Differences in delays in dead time and propagation delay can cause mismatches in output timings of PWMs, which can lead to duty cycle distortion. To accommodate differences in propagation delay between the conditions mentioned previously in this application note, some devices in the DRV831x and MCx831x families integrate a Delay Compensation feature.

Figure 5-1 Delay Compensation With Current Flowing Out of the Phase

Figure 5-2 Delay Compensation With Current Flowing Into the Phase

Delay Compensation is used to match delay times for currents going into and out of phase by adding variable delay time (t_var) to match a preset target delay time. This delay time is configurable in SPI devices, and it is recommended in the data sheets to choose a target delay time that is equal to the propagation delay time plus driver dead time (t_pd + t_dead).

In the following example, observe that the DRV8316 again uses a fixed slew rate of 200 V/μs and synchronous PWM inputs. Compare the propagation delays of Figure 5-3 without and with Delay Compensation.

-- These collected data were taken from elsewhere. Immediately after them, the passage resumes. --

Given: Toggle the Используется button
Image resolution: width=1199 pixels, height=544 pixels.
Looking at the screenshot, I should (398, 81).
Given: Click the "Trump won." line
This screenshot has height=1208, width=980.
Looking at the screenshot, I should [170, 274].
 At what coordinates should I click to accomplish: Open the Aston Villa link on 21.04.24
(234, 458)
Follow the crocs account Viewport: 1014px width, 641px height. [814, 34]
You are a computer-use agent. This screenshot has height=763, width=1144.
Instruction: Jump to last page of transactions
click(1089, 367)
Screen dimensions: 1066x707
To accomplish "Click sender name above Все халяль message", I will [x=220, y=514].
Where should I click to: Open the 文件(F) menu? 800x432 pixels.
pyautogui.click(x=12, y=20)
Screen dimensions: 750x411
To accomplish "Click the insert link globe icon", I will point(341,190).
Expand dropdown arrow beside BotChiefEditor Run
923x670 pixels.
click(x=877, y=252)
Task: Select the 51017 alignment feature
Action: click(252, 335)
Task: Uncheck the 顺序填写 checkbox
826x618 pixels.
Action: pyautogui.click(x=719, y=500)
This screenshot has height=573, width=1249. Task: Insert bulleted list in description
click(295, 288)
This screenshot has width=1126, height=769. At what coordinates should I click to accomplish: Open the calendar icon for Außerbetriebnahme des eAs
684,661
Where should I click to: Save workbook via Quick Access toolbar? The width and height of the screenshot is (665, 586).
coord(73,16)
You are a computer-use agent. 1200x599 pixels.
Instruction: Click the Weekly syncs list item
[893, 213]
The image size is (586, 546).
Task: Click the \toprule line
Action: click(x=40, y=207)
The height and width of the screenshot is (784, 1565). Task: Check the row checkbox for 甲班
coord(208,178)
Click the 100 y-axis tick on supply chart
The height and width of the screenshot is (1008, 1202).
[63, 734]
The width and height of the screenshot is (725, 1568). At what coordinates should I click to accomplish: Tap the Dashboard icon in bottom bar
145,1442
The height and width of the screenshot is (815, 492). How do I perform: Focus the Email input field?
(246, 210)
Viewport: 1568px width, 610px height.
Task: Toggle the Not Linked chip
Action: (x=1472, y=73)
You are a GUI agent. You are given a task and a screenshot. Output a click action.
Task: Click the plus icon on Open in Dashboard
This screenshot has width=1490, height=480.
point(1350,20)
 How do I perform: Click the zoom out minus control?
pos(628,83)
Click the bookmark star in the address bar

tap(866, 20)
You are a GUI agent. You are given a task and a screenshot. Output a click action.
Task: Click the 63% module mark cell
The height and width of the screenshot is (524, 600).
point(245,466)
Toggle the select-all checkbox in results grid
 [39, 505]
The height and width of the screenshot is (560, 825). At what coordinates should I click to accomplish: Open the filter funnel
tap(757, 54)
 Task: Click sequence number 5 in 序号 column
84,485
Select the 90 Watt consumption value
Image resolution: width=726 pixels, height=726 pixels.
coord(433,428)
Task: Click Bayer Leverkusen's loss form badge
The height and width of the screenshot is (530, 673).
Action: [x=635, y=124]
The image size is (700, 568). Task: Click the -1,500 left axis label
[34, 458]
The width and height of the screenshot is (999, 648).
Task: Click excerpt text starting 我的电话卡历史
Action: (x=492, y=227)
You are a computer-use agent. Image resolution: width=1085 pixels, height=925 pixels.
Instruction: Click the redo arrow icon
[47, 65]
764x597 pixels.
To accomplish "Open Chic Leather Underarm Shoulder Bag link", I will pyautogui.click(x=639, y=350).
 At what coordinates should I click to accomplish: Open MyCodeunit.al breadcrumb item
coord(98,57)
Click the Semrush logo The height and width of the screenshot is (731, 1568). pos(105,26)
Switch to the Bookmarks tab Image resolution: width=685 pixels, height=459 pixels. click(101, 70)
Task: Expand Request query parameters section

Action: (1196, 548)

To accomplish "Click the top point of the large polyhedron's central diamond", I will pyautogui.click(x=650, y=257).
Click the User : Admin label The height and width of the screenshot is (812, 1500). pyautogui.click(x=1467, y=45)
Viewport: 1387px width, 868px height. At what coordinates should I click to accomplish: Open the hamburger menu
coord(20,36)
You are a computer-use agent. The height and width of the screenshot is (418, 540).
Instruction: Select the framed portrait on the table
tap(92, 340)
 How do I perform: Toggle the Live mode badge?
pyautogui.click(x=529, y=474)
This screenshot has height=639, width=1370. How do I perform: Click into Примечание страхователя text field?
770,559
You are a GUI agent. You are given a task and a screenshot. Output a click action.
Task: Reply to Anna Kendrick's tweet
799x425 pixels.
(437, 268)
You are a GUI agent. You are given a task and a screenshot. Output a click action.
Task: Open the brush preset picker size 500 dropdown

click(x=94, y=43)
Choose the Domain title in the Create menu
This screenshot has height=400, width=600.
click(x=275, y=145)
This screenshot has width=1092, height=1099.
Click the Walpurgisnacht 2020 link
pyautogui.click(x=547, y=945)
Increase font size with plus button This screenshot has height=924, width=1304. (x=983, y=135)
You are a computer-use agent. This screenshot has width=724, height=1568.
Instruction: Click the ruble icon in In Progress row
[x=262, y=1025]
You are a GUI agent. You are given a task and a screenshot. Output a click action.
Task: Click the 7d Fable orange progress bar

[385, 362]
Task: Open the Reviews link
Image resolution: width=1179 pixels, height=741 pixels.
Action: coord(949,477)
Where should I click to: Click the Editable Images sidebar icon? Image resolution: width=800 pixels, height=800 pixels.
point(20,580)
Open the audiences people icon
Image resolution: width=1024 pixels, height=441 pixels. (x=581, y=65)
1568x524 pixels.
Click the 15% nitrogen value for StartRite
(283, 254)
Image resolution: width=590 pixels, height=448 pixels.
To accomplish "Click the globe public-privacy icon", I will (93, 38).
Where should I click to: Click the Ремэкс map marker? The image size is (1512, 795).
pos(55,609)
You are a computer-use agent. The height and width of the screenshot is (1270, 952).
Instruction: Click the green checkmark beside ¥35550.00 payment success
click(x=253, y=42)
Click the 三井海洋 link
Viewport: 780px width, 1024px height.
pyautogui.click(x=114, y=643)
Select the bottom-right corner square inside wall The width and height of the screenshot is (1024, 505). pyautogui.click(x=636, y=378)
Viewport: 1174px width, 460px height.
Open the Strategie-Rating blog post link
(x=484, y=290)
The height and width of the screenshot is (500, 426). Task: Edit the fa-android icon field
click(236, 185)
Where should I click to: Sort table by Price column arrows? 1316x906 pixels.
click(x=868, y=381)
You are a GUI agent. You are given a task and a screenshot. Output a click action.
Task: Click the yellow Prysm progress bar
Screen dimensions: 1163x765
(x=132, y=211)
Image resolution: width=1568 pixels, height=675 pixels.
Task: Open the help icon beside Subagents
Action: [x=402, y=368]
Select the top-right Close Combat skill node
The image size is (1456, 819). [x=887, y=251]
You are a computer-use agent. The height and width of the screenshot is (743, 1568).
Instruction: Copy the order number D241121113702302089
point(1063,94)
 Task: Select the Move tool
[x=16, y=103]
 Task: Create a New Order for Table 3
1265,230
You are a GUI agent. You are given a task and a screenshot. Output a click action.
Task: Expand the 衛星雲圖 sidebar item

Figure 5-3 Comparison of DRV8316 Output Waveforms With and Without 1.5 μs of Delay Compensation

In the top two waveforms in Figure 5-3, Delay Compensation is disabled and results in a mismatch of propagation delays and dead time due to the direction of the current at the OUTx pin, causing output duty cycle distortion.

In the bottom waveform in Figure 5-3, Delay Compensation is enabled and the delay target time is set to DLY_TARGET = 1.5 μs, resulting in matching propagation delays and a reduction of output duty-cycle distortion.